→ **Task goal**: Only lines holding the string "computer" are wanted; copy each one from the material.

→ **Provided data**:
++++++

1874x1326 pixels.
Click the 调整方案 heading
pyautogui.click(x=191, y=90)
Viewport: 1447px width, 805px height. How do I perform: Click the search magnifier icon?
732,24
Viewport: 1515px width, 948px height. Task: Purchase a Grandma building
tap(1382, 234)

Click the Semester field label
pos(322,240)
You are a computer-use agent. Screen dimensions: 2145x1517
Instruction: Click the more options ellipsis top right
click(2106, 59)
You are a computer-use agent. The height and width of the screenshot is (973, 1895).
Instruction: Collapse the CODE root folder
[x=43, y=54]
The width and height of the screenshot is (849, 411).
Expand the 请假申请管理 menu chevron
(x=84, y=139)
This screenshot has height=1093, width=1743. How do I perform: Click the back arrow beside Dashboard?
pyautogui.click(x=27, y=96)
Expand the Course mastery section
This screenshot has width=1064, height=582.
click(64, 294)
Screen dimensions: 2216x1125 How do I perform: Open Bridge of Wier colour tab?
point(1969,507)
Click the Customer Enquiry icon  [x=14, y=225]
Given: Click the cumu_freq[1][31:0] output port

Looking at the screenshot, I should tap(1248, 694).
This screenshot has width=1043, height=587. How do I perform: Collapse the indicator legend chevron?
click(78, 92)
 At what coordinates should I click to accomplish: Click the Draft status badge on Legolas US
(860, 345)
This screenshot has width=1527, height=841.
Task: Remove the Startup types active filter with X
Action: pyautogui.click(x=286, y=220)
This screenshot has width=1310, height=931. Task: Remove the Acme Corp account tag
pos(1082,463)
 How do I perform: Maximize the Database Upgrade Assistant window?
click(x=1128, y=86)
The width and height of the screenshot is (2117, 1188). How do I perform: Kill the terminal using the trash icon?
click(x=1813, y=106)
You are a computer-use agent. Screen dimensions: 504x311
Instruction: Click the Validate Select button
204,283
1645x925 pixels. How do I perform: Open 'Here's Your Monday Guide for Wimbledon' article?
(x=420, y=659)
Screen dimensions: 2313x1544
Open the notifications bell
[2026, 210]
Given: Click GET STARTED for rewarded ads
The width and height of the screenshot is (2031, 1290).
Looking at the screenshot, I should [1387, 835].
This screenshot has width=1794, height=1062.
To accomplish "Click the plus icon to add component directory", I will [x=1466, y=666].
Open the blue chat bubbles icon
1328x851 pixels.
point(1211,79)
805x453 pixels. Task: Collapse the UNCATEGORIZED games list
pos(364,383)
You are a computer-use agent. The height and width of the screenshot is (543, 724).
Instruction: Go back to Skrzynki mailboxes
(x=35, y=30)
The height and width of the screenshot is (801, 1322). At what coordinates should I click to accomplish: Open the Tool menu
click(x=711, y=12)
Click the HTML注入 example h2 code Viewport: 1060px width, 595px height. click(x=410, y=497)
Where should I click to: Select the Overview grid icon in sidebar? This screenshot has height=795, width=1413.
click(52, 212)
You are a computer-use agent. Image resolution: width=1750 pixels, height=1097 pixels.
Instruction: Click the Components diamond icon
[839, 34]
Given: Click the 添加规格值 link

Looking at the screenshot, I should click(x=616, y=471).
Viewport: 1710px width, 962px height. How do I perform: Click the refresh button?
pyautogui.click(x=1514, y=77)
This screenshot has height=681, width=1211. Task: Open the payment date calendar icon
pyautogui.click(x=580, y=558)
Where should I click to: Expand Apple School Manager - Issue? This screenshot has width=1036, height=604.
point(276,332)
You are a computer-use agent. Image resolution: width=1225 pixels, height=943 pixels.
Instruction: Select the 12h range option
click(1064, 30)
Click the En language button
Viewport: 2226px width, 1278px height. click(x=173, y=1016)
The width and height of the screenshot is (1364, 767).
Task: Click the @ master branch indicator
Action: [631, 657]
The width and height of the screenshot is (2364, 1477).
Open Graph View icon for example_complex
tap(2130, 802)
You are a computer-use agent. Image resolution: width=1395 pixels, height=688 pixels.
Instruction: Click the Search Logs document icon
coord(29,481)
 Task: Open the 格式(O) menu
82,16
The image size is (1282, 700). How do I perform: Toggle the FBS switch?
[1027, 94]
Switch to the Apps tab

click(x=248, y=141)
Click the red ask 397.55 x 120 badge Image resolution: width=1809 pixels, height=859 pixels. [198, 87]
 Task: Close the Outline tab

++++++

→ **Exercise response**:
You are a computer-use agent. Screen dimensions: 2145x1517
You are a computer-use agent. The height and width of the screenshot is (973, 1895).
You are a computer-use agent. Screen dimensions: 504x311
You are a computer-use agent. The height and width of the screenshot is (543, 724).
You are a computer-use agent. Image resolution: width=1750 pixels, height=1097 pixels.
You are a computer-use agent. Image resolution: width=1225 pixels, height=943 pixels.
You are a computer-use agent. Image resolution: width=1395 pixels, height=688 pixels.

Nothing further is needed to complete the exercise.